Gesù pertanto invita i piccoli, i poveri di spirito, gli umili a mettersi alla sua scuola, in quanto egli facendosi uomo ha voluto essere un povero di spirito. Quando Gesù dice: Imparate da me che sono mite e umile di cuore, si definisce povero di spirito. L’umiltà e la mitezza sono le caratteristiche fondamentali dei poveri di spirito. Nella prima lettura il profeta aveva preannunciato che il futuro Messia sarebbe stato un povero di spirito: umile, cavalca un asino,/un puledro figlio d’asina. Gesù definisce i poveri di spirito stanchi ed oppressi, perché, essendo persone coscienziose e timorate di Dio, si impegnano con tutte le forze ad osservare la sua legge, e non riuscendoci, rimangono stanchi e oppressi. Gesù li invita a mettersi alla sua scuola, a mettersi sotto il giogo del suo insegnamento che è dolce e leggero. Il giogo è un attrezzo posto sul collo dei buoi per tirare l’aratro, il carro o qualunque altra cosa. Per portare il giogo bisogna essere almeno in due. Gesù definisce il suo insegnamento giogo dolce e leggero. Da una parte è un giogo, ed è abbastanza pesante, perché Gesù viene a radicalizzare l’antica legge, insegnandoci l’amore perfetto. Dall’altra è un giogo dolce e leggero. Infatti Gesù a quelli che credono in lui dona lo Spirito Santo, che trasforma i loro cuori e scrive nei loro cuori la legge di Dio così che dà peso diventa un’esigenza di vita.

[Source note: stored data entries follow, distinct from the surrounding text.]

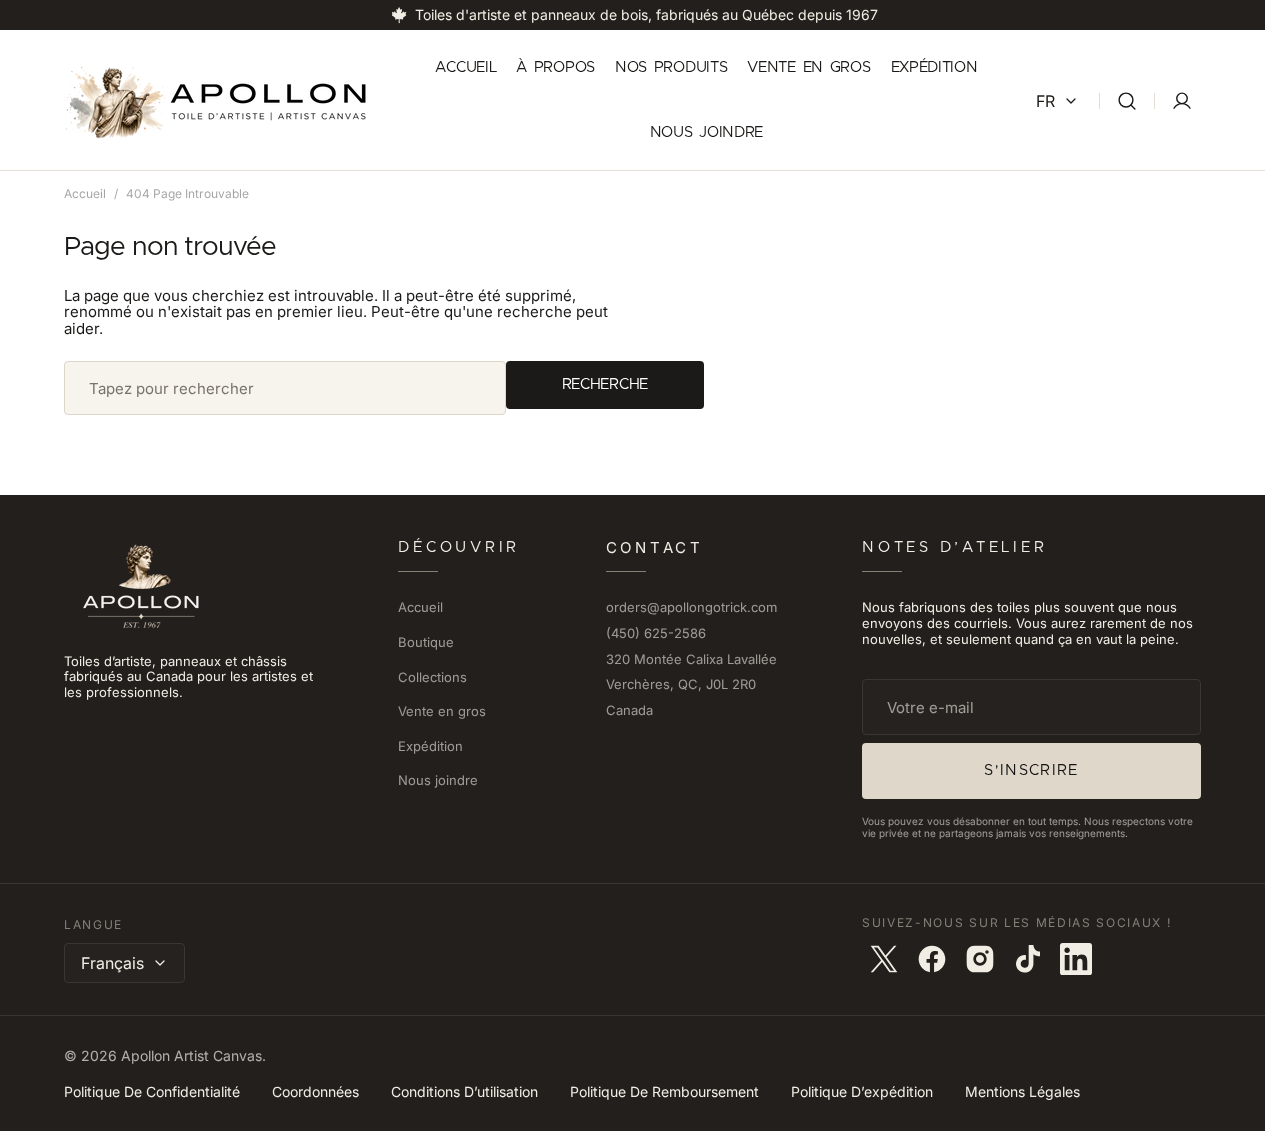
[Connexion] (1182, 101)
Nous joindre (438, 780)
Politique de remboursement (664, 1091)
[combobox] (285, 388)
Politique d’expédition (862, 1091)
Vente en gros (442, 711)
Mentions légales (1022, 1091)
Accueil (85, 193)
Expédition (430, 746)
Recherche (605, 384)
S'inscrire (1031, 770)
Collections (432, 677)
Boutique (426, 642)
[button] (1127, 100)
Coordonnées (315, 1091)
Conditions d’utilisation (464, 1091)
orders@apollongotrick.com (691, 607)
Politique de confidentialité (152, 1091)
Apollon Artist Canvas (191, 1055)
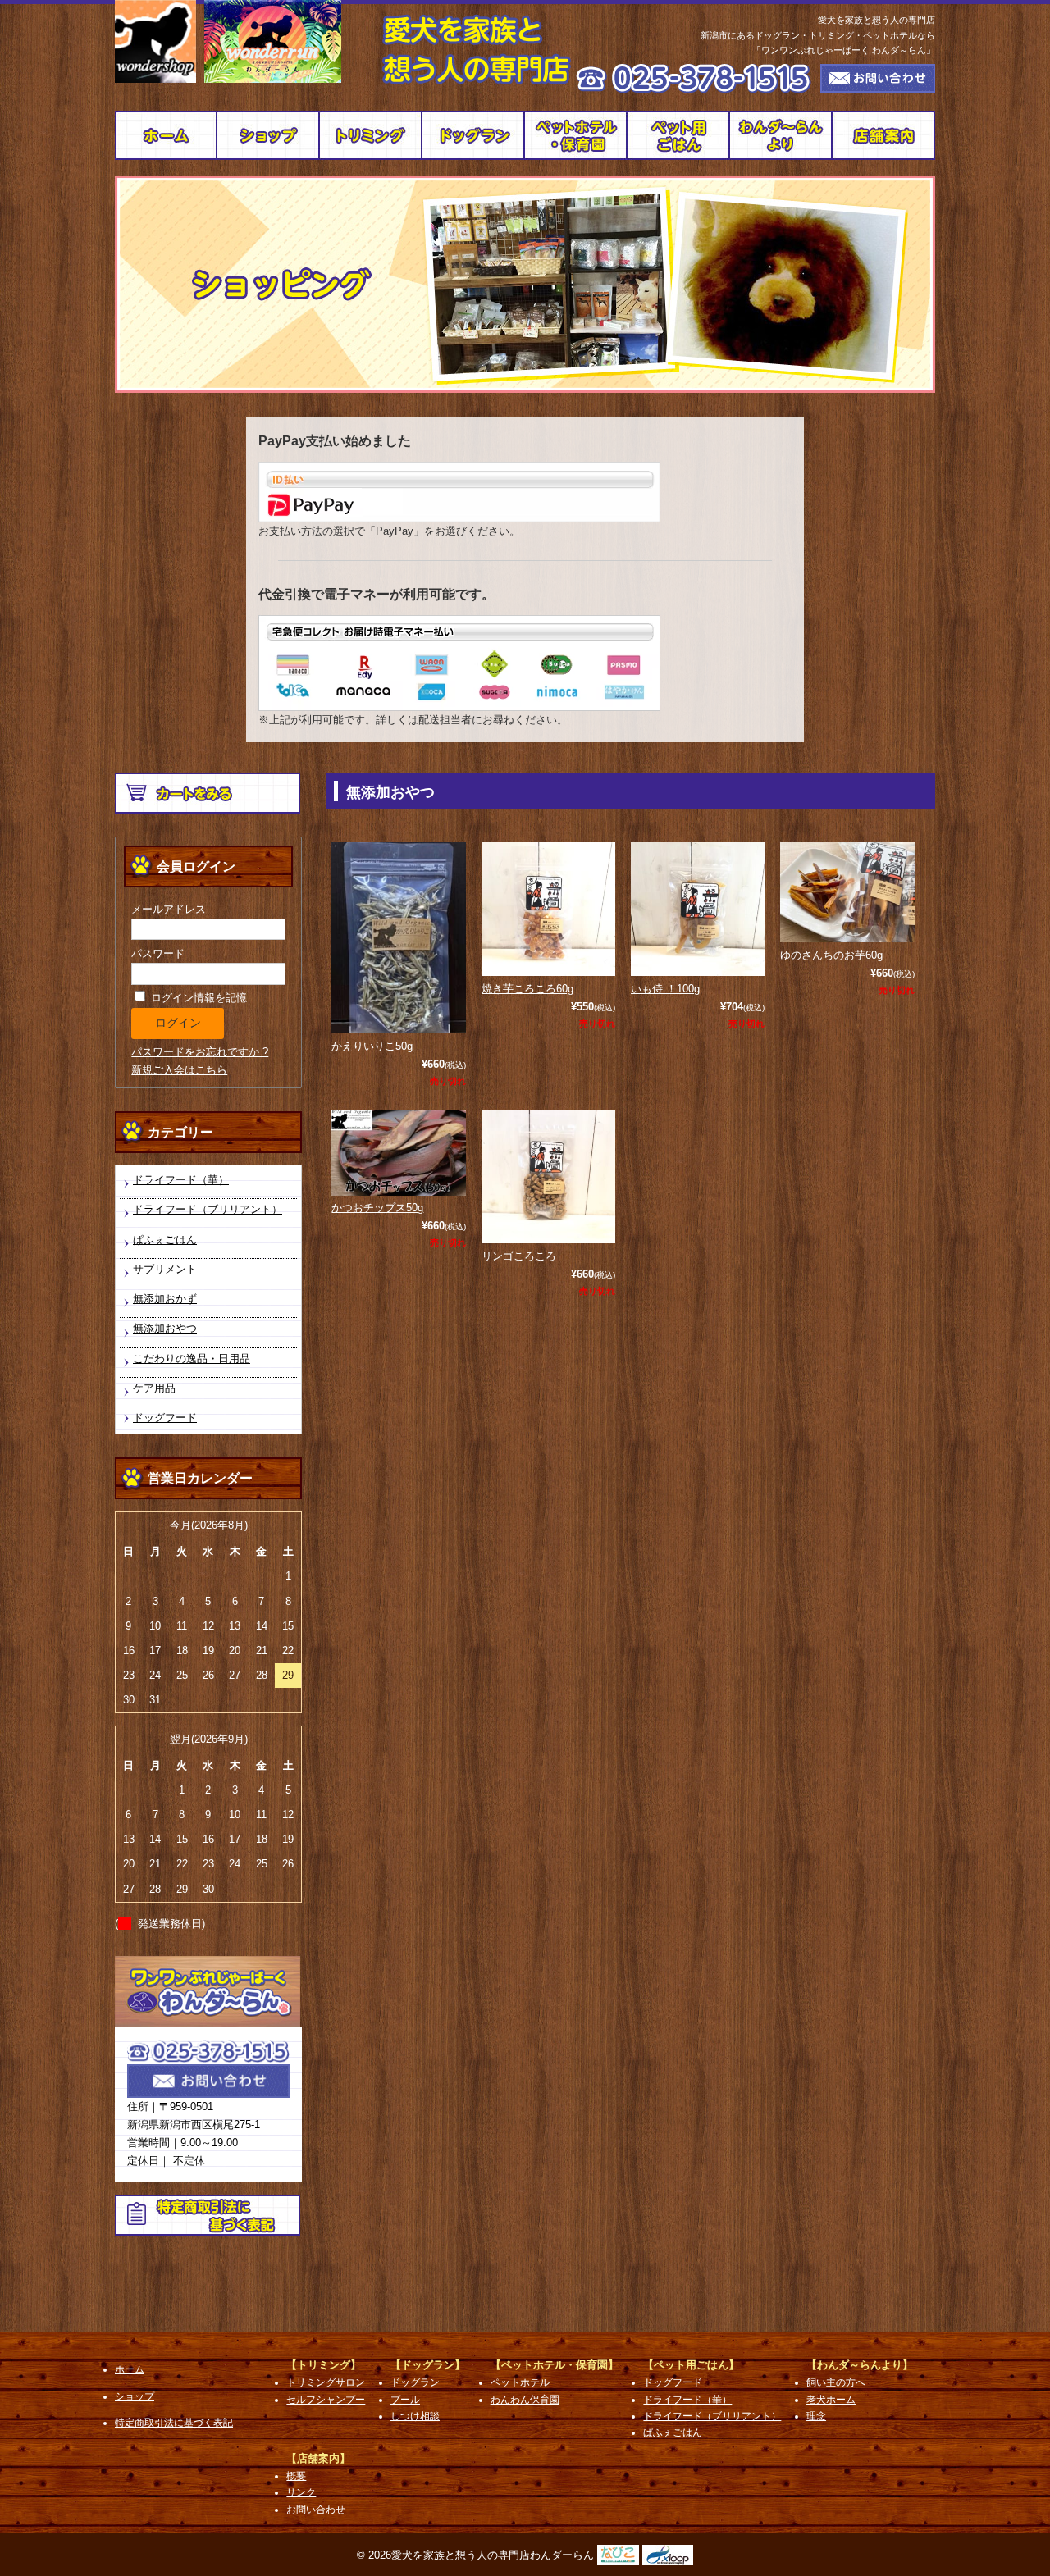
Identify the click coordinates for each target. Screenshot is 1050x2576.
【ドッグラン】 (427, 2365)
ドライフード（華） (181, 1180)
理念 (816, 2416)
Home (166, 135)
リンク (301, 2492)
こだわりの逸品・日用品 (191, 1358)
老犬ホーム (831, 2399)
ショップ (268, 135)
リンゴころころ (519, 1256)
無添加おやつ (165, 1328)
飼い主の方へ (781, 135)
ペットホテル (576, 135)
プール (405, 2399)
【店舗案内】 (318, 2458)
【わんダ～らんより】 (859, 2365)
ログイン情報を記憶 (197, 998)
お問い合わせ (315, 2509)
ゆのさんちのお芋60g (831, 955)
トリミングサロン (371, 135)
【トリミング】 (323, 2365)
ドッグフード (679, 135)
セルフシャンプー (325, 2399)
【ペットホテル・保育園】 (555, 2365)
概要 (884, 135)
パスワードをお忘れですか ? (199, 1052)
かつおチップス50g (377, 1207)
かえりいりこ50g (372, 1046)
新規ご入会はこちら (179, 1070)
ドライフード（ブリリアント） (207, 1209)
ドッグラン (473, 135)
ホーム (129, 2369)
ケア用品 (154, 1388)
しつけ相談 (415, 2416)
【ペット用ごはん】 (691, 2365)
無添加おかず (165, 1299)
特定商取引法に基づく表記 (174, 2422)
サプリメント (165, 1269)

Nella seconda lettura l’apostolo parla dello Spirito Santo che abita nei credenti come in una casa. L’immagine del giogo rende bene l’idea della vita cristiana. Non siamo soli ma c’è con noi Gesù Cristo con lo Spirito Santo. Per questo la legge di Dio diventa leggera da portare. Lo Spirito Santo trasforma i comandi della legge in altrettanti desideri del cuore. Quest’opera dello Spirito Santo richiede la nostra collaborazione con la meditazione della parola di Dio, la preghiera, i sacramenti, in poche parole una conversione continua. Se lasciamo agire in noi lo Spirito Santo, potremo sperimentare quello che dice Gesù: Il mio giogo infatti è dolce e il mio peso leggero.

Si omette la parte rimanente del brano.